### DATA SHOWN
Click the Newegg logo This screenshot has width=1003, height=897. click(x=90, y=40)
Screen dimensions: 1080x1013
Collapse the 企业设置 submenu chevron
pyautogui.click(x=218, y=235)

...

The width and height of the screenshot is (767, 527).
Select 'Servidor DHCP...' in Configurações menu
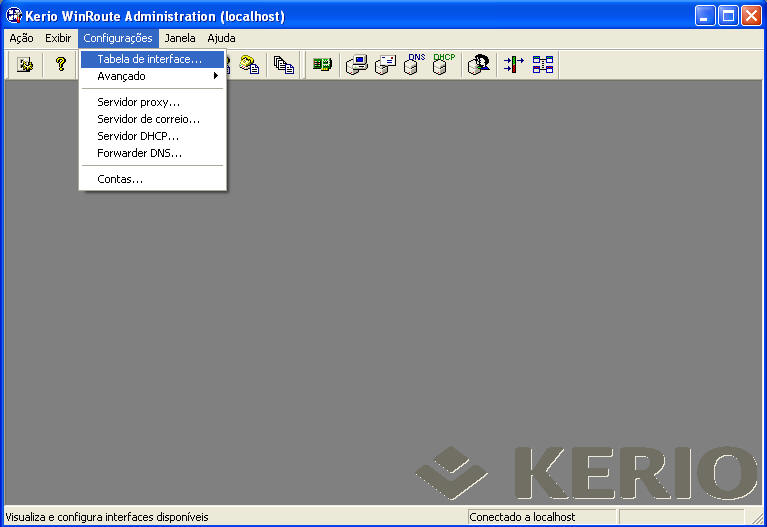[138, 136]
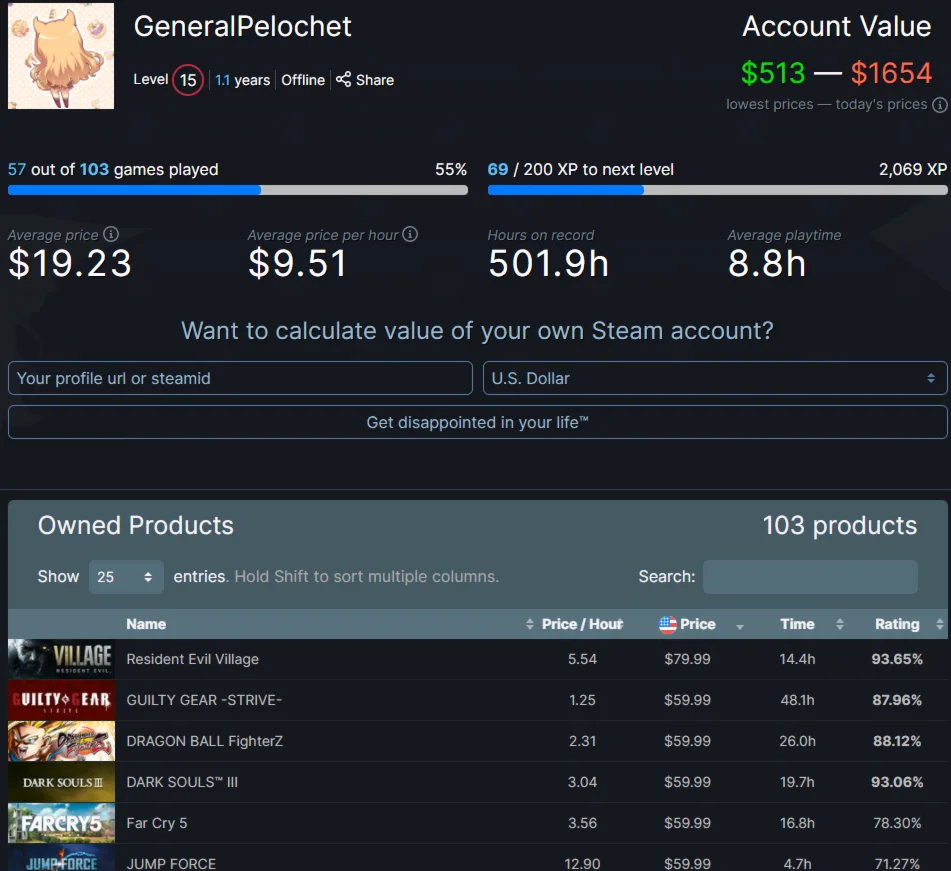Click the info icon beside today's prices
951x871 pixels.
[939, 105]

### GOAL OF THE EXERCISE
Your answer must be a single number: the count of lines in the records above that contain "height".

### SOLUTION BELOW
2